Design

These are notes for developers on the design principles of this project.

Decoupled Components

Components are carefully decoupled so that anyone may take just the parts that are useful to them and place them within existing programs or joined up with their own custom work. For example, there are separate models for SearchInput and SearchResults which can be used and remixed independently. These are composed to together in a Search model. Multiple Search models can be composed together in a SearchList model—for example, to back a tabbed view of multiple searches.

In this nested scheme, parents are allowed to know about their children, but children are not allowed to know about their parents. For example, a Search can react to and expose out things happening in SearchInput, but SearchInput will never reach up into Search or sideways into its sibling SearchResults.

What does this buy us?

  • Maximum reusability

  • Easy embedding into existing applications, validated by early examples (napari, pyFAI, Xi-CAM)

Models not tied to any GUI framework

All of the logic lives in the models. The models use an internal signaling system (vendored from napari, which in turn vendored and adapted theirs from vispy). Thus, they are not tied to any particular GUI framework’s signaling system, such as Qt signals and slots or ipywidgets’ traitlets, but they can be hooked up to any of them.

For user–developer assembling components into a custom application, connecting the models to a particular GUI looks like this, as illustrated in the examples.

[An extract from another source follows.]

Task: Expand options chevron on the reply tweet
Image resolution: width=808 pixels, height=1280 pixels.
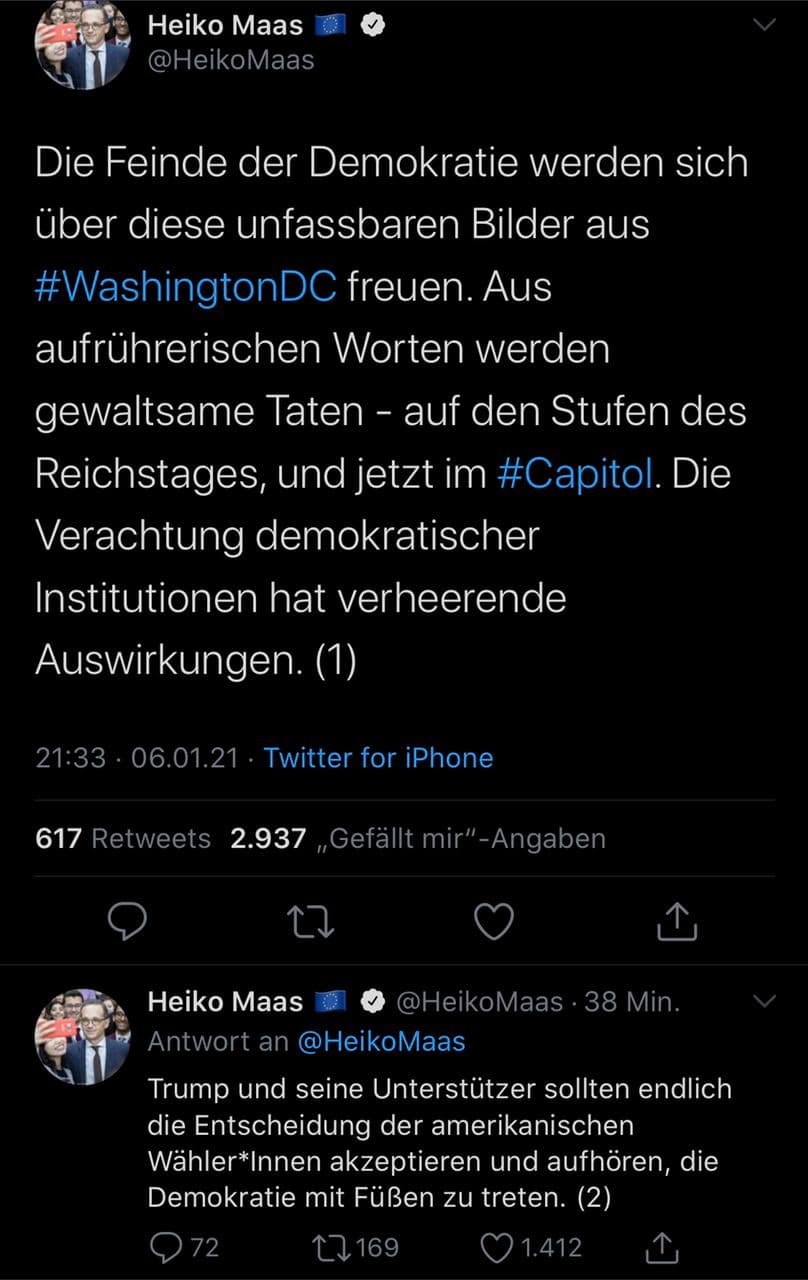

thing_model = ThingModel()
qt_thing = QtThing(thing_model)

or

thing_model = ThingModel()  # the very same type of model
jupyter_thing = JupyterThing(thing_model)  # a different view

where, in the __init__ of QtThing and JupyterThing, connections are made between Qt signals and slots or ipywidgets traitlets and the model’s own signaling system. This is in addition to whatever model–view abstractions are happening within those frameworks; in some places one has effectively model–model–view.

What does this buy us?

  • If we launch the GUI from within IPython or Jupyter, we can access and alter the state of the model interactively. The model and the GUI remain synced, with updates propagating in both directions.

    # Update a search GUI to set the time range.
    search.input.since = "2020"
    search.input.until = "2021"
    # Access all the results.
    search.results
    # Access all the selected results.
    search.selection_as_catalog
    
  • We can efficiently base a variety of GUI frameworks (starting with Qt and Jupyter) on this model because most of the work involved is simply hooking up the frameworks’ particular signaling system to the model’s.

  • The model may naturally be used “headless”.

  • The model can be unit tested separate from any GUI-based testing.